Vivere a New York da italiani: l’esperienza di Melissa

Melissa, classe 1994, è una ragazza italiana che dopo la maturità ha lasciato il suo Paese per raggiungere il padre oltre oceano, negli States. Qual è stata la sua esperienza dopo un cambiamento così radicale? In questo articolo ci racconta le sue esperienze di studio, di lavoro e di vita nello stato di New York.

Vivere a NY

Arrivai a New York nel maggio del 2015 con la speranza di iniziare subito a studiare e trovare il lavoro dei miei sogni, ma come spesso accade, la realtà non è mai all’altezza della fantasia.

Ho la fortuna di avere un padre che si è preso cura di me negli States, dandomi un tetto sulla testa, cibo e tutte le comodità del caso, ma presto ho iniziato ad esigere da me stessa un certa indipendenza economica.

Una volta mia zia mi disse “qui si paga anche l’aria che respiri” e bene sì, è così. Se nel mio paesino in Italia voglio andare a bere un caffè al bar io posso anche presentarmi li con solo un euro, qui a NY no. Se voglio mangiare con un amico fuori dovrò spendere minimo 30 dollari (per una cena dignitosa). Ovviamente tutto dipende dalla quantità, dalla qualità e dal posto ma comunque sia in genere si spende molto. In più qui negli USA la lavatrice è un lusso per pochi infatti le case costruite prima del 2008 di solito non permettono l’uso della lavatrice quindi ciò comporta un dispendio di denaro e tempo settimanale per lavare e asciugare i propri panni alla lavanderia.

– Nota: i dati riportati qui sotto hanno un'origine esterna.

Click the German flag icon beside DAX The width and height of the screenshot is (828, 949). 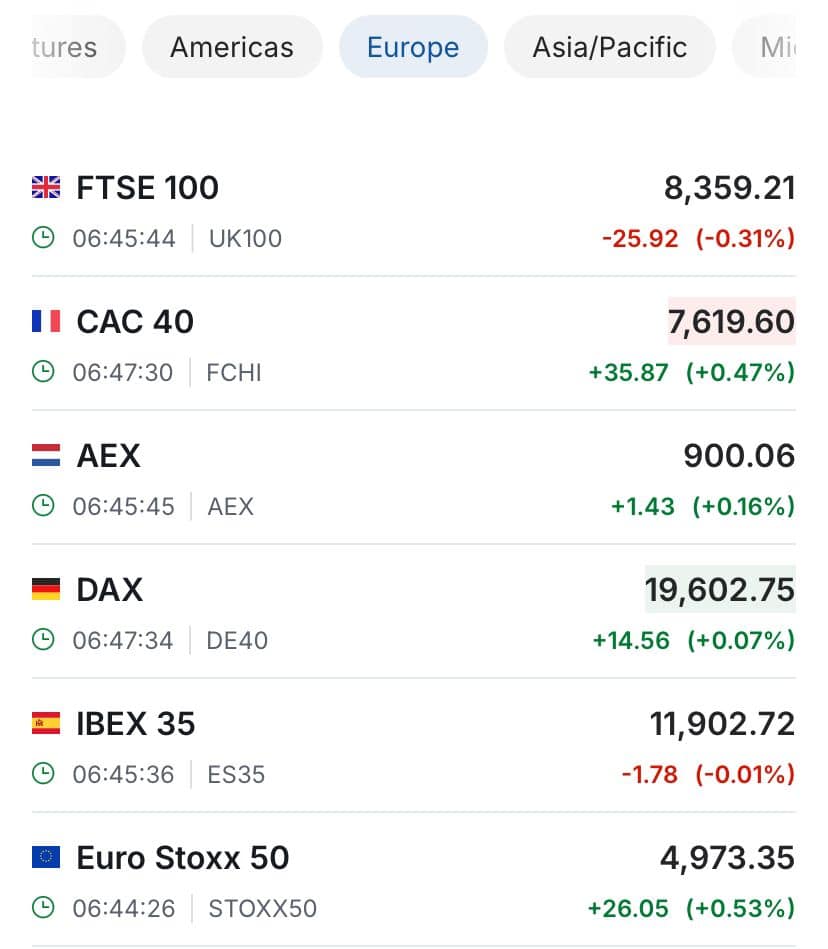pos(46,589)
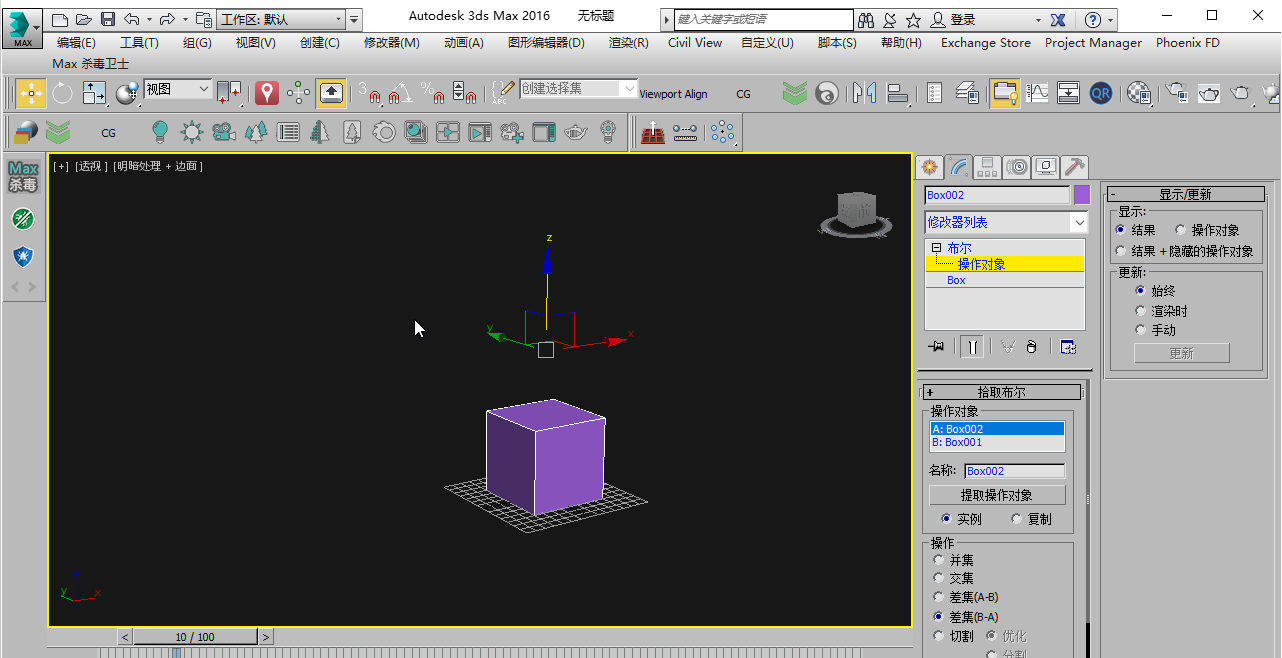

Il mio primo lavoro è stato in un laboratorio odontotecnico come assistente per 10 dollari lordi all’ora. Quel lavoro non durò molto, solo due mesi ma conobbi molte persone, imparai tanti termini nuovi e soprattutto affinai il mio spagnolo. Dopo qualche mese iniziai un lavoro come donna delle pulizie che era ben pagato. All’inizio ciò che mi spronava a lavorare era lo stipendio, poi con il tempo sono diventata governante di quella famiglia e il mio stipendio ha iniziato ad aumentare. Mi ritengo estremamente fortunata, ma solo adesso capisco che questo mestiere ha una doppia retribuzione: non solo danno valore al lavoro in sé, ma anche alla persona che accolgono in casa.

A volte avere una persona leale che rispetti la casa, i figli e che custodisca i segreti della famiglia vale molto di più che il lavoro stesso e le persone qui lo riconoscono pagandoti bene. Quando cominciai questo lavoro non mi piaceva affatto, ma con il tempo diventai parte della famiglia, ho iniziato a trattare la loro casa come se fosse la mia, a organizzare, dare consigli ‘estetici’ per il mobilio e poco a poco mi sono inserita perfettamente.

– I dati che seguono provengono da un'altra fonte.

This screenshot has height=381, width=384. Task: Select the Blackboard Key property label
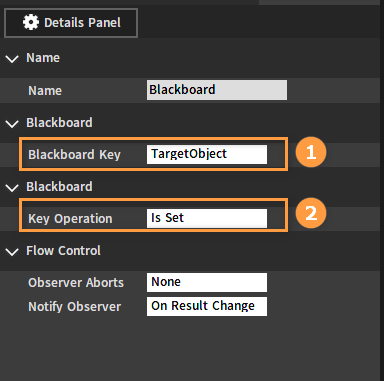tap(74, 155)
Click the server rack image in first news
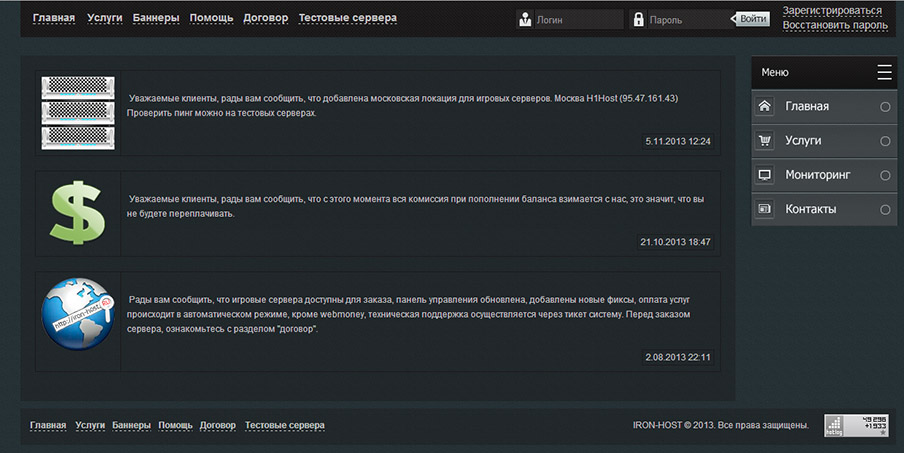This screenshot has width=904, height=453. click(78, 112)
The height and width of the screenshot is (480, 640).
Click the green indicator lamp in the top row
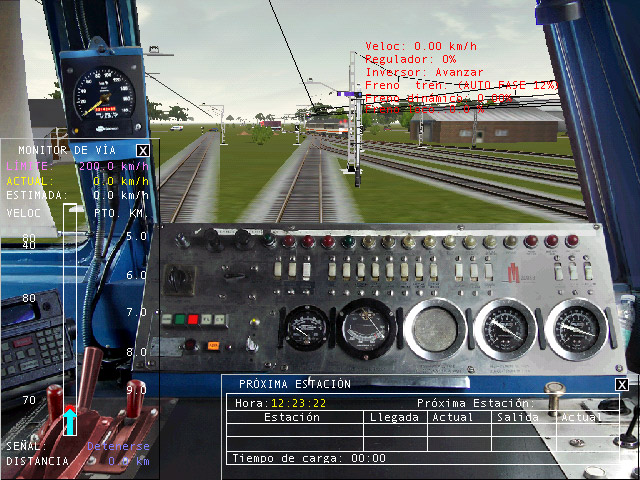tap(348, 242)
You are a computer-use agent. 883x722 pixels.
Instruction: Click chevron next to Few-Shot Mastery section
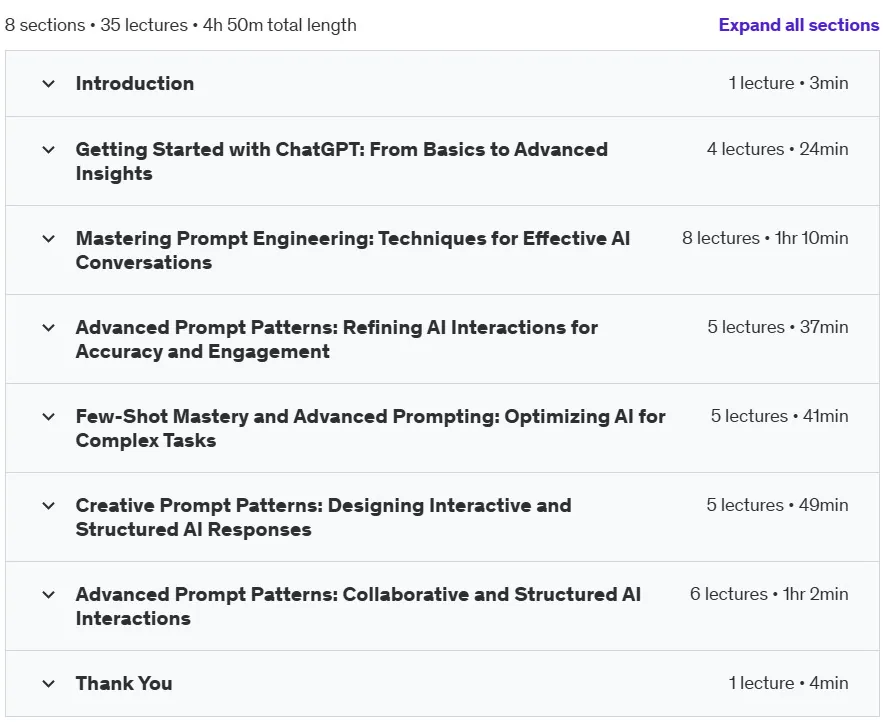(x=49, y=417)
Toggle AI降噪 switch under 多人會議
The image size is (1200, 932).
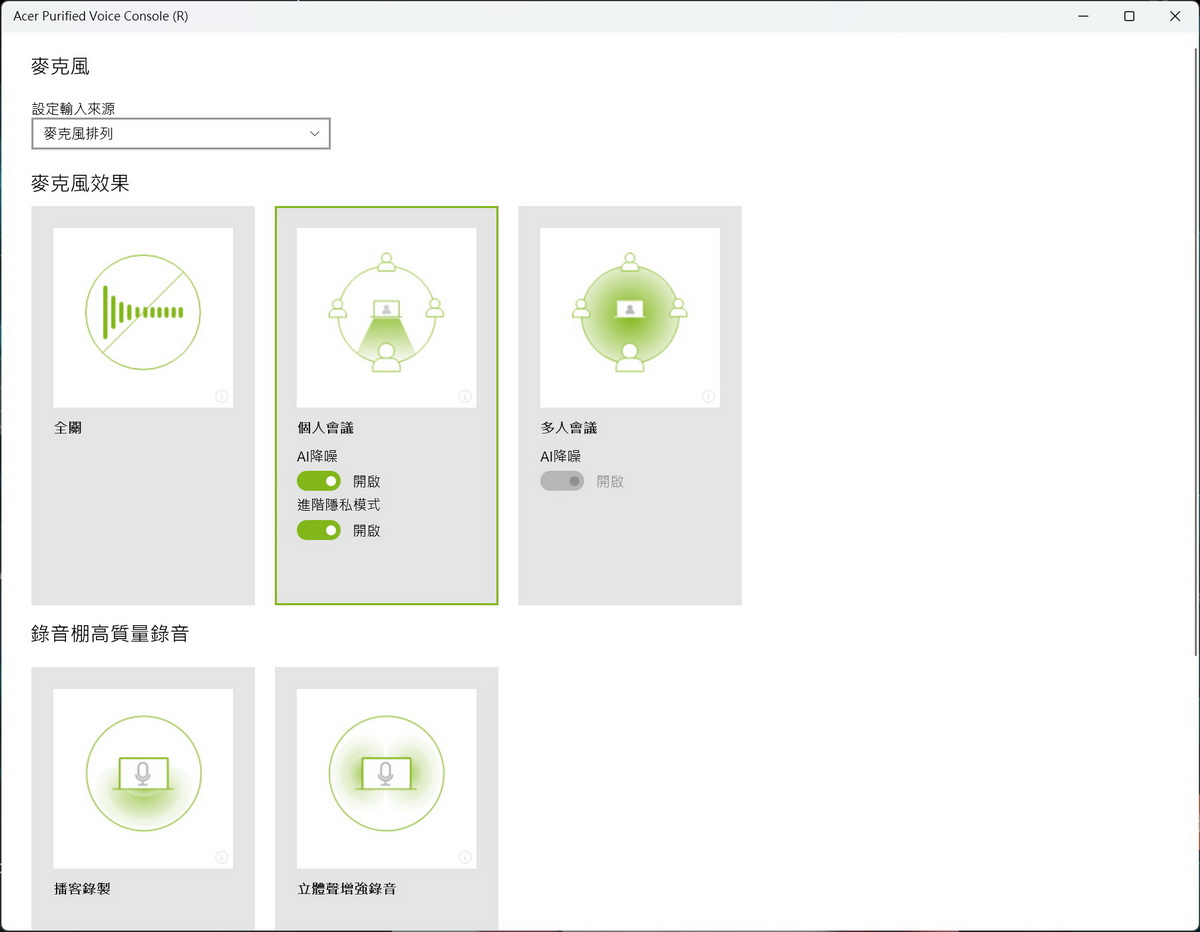click(562, 481)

Mentre lavoravo part-time studiavo Fashion Design al Kingsborough Community College a Brooklyn. Adesso che finalmente mi sono laureata capisco che studiare non necessariamente chiarisca le idee riguardanti il proprio futuro lavorativo, anzi a volte le confonde. Aver lavorato come donna delle pulizie e poi come governante mi ha fatto capire che non ho necessariamente bisogno di studiare per essere una persona di successo. E soprattutto non è necessario studiare per guadagnare bene. Quello che bisogna fare è ricercare delle esperienze lavorative, per poi crescere nel campo che più appassiona. Saltuariamente continuo a lavorare come governante in questa famiglia perché adesso sto intraprendendo un nuovo percorso di vita.

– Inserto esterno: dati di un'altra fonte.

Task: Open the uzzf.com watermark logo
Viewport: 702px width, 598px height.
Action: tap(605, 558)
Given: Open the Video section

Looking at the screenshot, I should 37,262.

Grazie a questo lavoro, considerato di poco conto in Italia, sono riuscita a sviluppare un certo interesse per l’organizzazione di interni e con essa una passione. Con due mie colleghe ho aperto da poco un’agenzia di organizzazione professionale degli spazi residenziali e commerciali. L’università mi ha regalato conoscenze nuove, l’inglese e tante piccole esperienze, ma niente è comparabile a ciò che questo lavoro mi ha regalato, ovvero non solo una famiglia ma soprattutto la capacità di creare una prospettiva futura adatta a me. Se non avessi lavorato come governante, senza dubbio, adesso sarei disoccupata e molto probabilmente starei ancora cercando una prospettiva prossima.